> Exercise aim
Convert the part that opens with the line containing "Task: Sort by the Name column header" and closes with the line containing "coord(11,46)" into a two-column CSV with the headers instruction and response. Give one row per pair, quote each field, replace any line breaks with spaces, and leave the pictures out.

[Entries from a dataset]
━━━━━━━━━━

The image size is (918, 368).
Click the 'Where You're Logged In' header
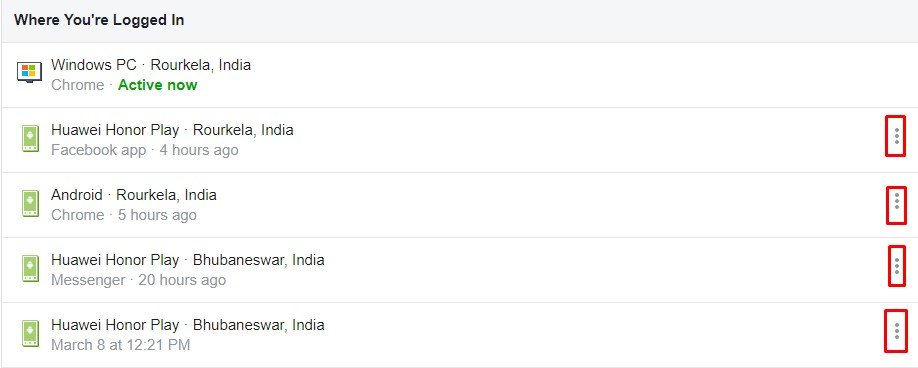click(x=99, y=20)
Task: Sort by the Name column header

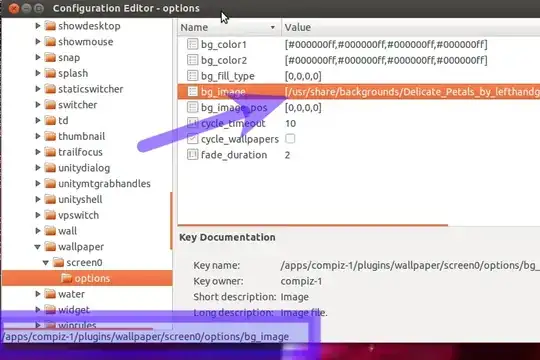Action: [x=229, y=27]
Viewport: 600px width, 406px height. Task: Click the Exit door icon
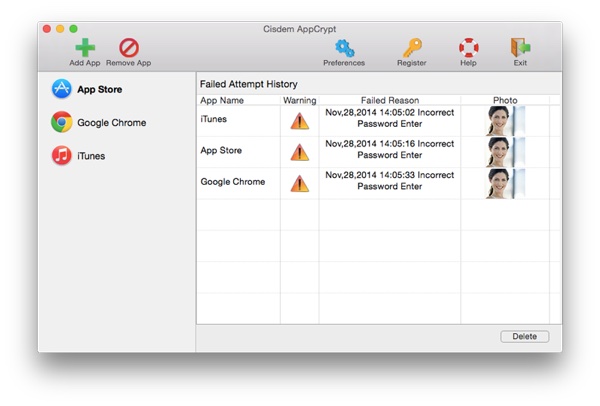[520, 47]
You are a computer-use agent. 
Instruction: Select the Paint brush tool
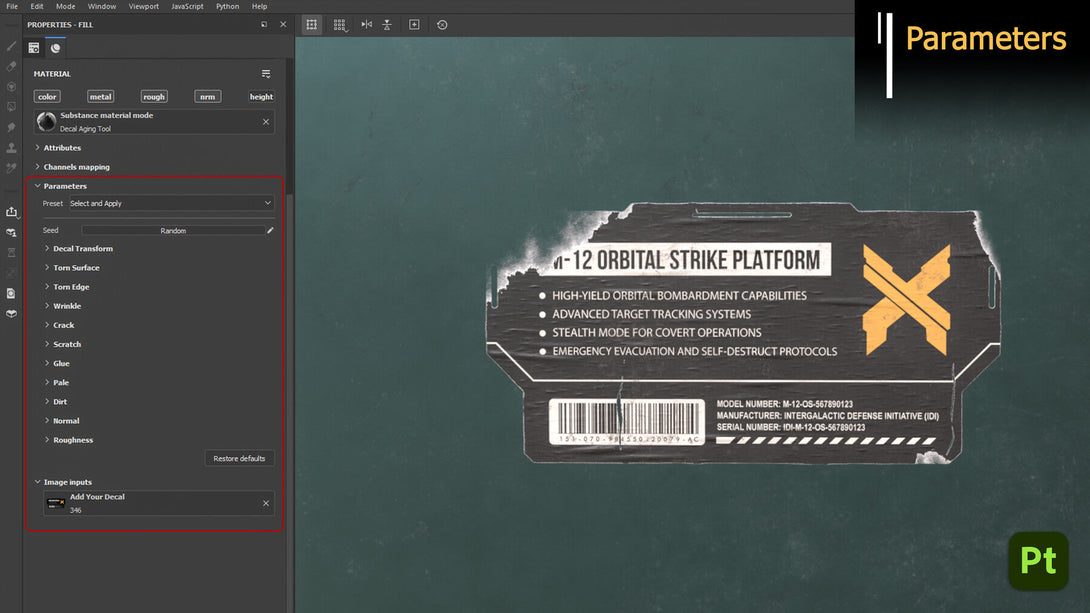coord(11,46)
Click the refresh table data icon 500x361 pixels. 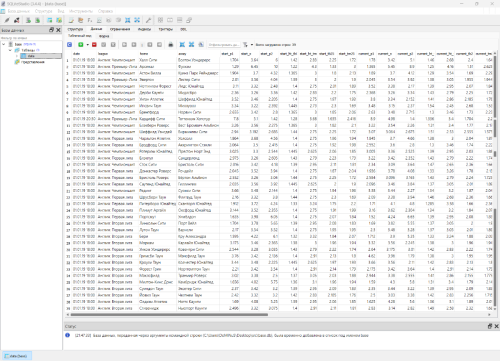click(69, 44)
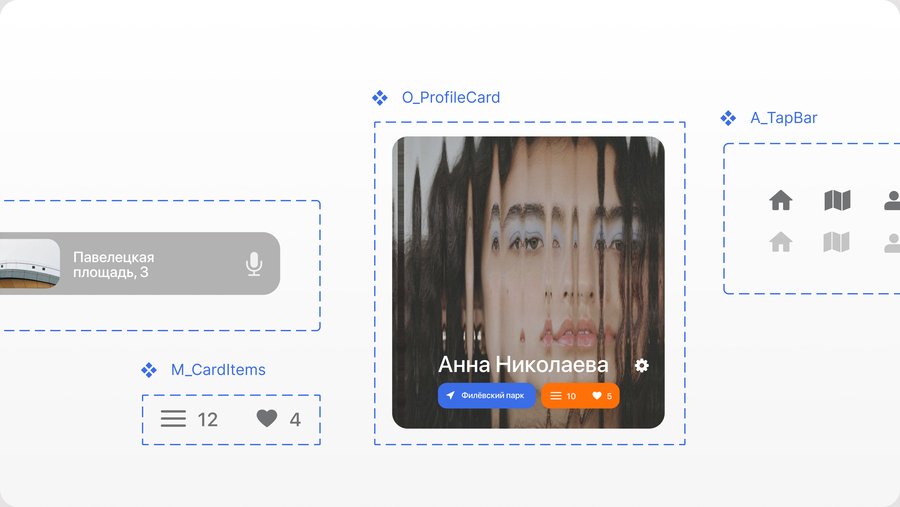Screen dimensions: 900x507
Task: Click the building thumbnail in address bar
Action: pyautogui.click(x=30, y=264)
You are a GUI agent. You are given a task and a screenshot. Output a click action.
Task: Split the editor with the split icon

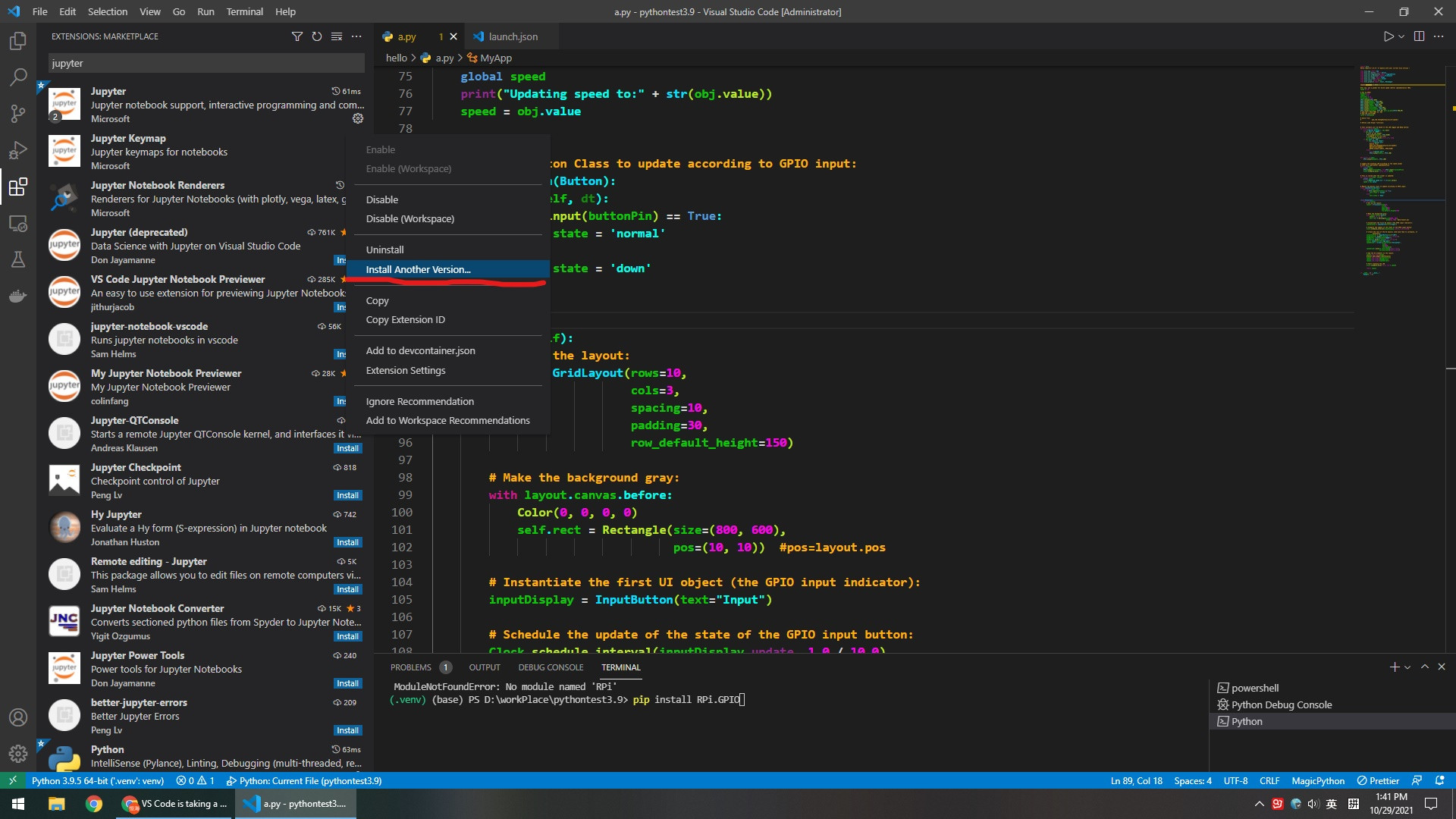(x=1418, y=36)
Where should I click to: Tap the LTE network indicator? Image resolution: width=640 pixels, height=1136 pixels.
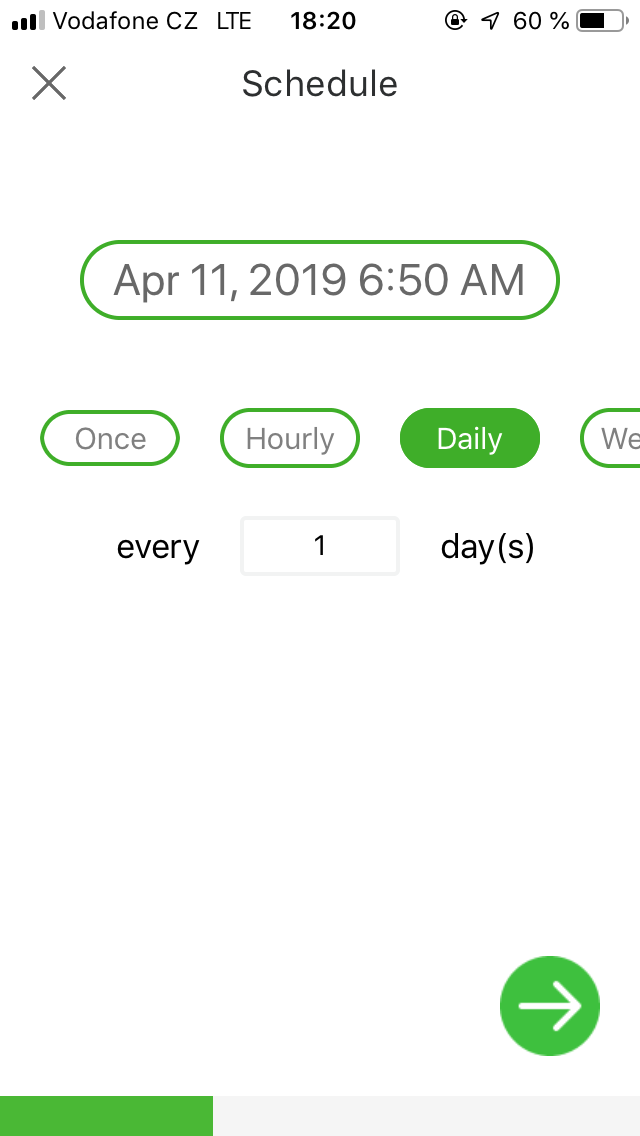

━━━━━━━━━━

> The output
instruction,response
"Task: Sort by the Name column header","Action: [x=229, y=27]"
"Viewport: 600px width, 406px height. Task: Click the Exit door icon","[520, 47]"
"You are a computer-use agent. Instruction: Select the Paint brush tool","coord(11,46)"